→ **Objetivo**
En el fragmento sobre el origen del socialismo, ¿por qué el rostro del nuevo orden que empezó a levantarse sobre las cenizas del viejo nos resulta familiar?

Como ideología orgánica y como movimiento político, sin embargo, el socialismo es un fenómeno bastante reciente. Surgió en la década de 1830 Francia, como reacción frente a los efectos que estaban provocando las dos revoluciones individualistas que conoció Europa a fines del siglo XVIII.
Expliquemos esto.
Al hacer el balance de los cambios acaecidos en esta etapa en que Inglaterra vivió, ante los ojos de los europeos, los efectos de la democracia y el industrialismo, que se dan en forma coetánea, entre 1760 y 1840, aproximadamente, los resultados se vislumbran confusos, llenos de claro-obscuros.
El viejo orden fue destrozado en unas pocas décadas y, sobre sus cenizas, se comenzó a levantar uno enteramente nuevo, cuyo rostro nos resulta familiar, pues corresponde a la realidad que vivimos hoy, a los valores y pautas de organización social que nos rigen y en los que creemos.
Las principales transformaciones que trajo la nueva era se verificaron en los planos de la política y la economía. Son las más conocidas, las más visibles.
En el plano político los cambios fueron sencillamente espectaculares. En esta etapa comenzó a vivir una decadencia apurada la forma histórica, tradicional, de concebir las relaciones entre el poder y la sociedad civil. Sucedió lo increíble. La burguesía inglesa protagonizó una revolución de proyecciones impensadas, en el siglo XVII. Aquello que se presumía eterno, inamovible como una coordillera —la Monarquía—, se derrumbó de un día para otro. ¿Podía alguien suponer, a fines del siglo XVII o durante el siglo XVIII, que los reyes y principes dejarían de ser los grandes artífices de la política en el mundo? Esta perspectiva, que era impensada, se cumplió en forma inexorable: el proyecto burgués de los ingleses fue reproducido por los sectores progresistas de distintos países europeos, Europa que vivieron sus propias oleadas de “revoluciones burguesas”, que liquidaron las monarquías y dejaron instaladas, en la cúspide de los estados, una elite de hombres nuevos. Esta debacle afectó primero las monarquías de las naciones más avanzadas (en el momento en que los absolutismos habían logrado llevar esta forma de organización política a su expresión más elevada). Luego se propagó como la plaga, por distintos rincones del mundo, incluida, por ejemplo, latinoamérica.
Las democracias disolvieron las comunidades. En reemplazo de ellas crearon la ficción de una ciudadanía compuesta por individuos, a los que se endosó la soberanía. Esta revolución política, que deja el poder en manos de una nueva clase social (la burguesía) sembró la ilusión de que podía aspirarse, en la tierra, a un mundo un poco mejor que el que conocíamos. Estas esperanzas, sin embargo, pronto se vieron defraudadas, a medida que se comenzaron a sentir los efectos de una segunda revolución, iniciada en Inglaterra hacia la década de 1780.

→ **Datos registrados**
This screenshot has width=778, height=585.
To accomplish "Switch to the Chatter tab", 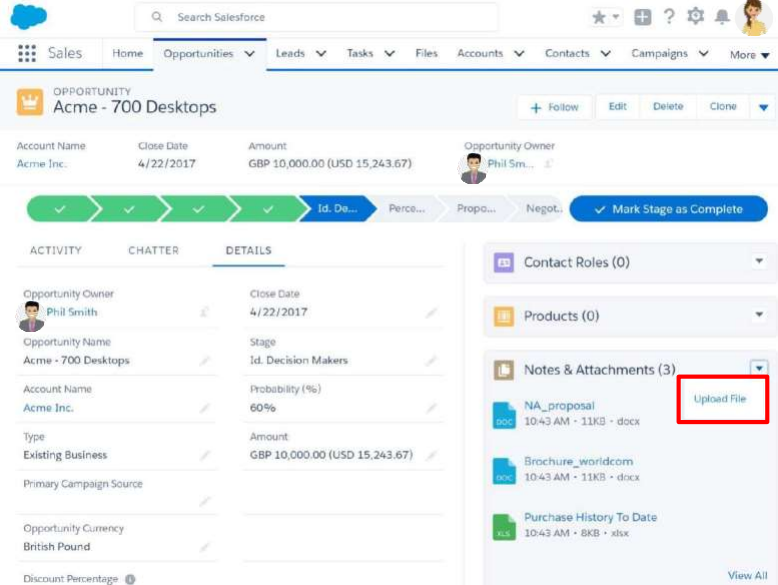I will [x=153, y=251].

→ **Respuesta**
Porque corresponde a la realidad que vivimos hoy, a los valores y pautas de organización social que nos rigen y en los que creemos.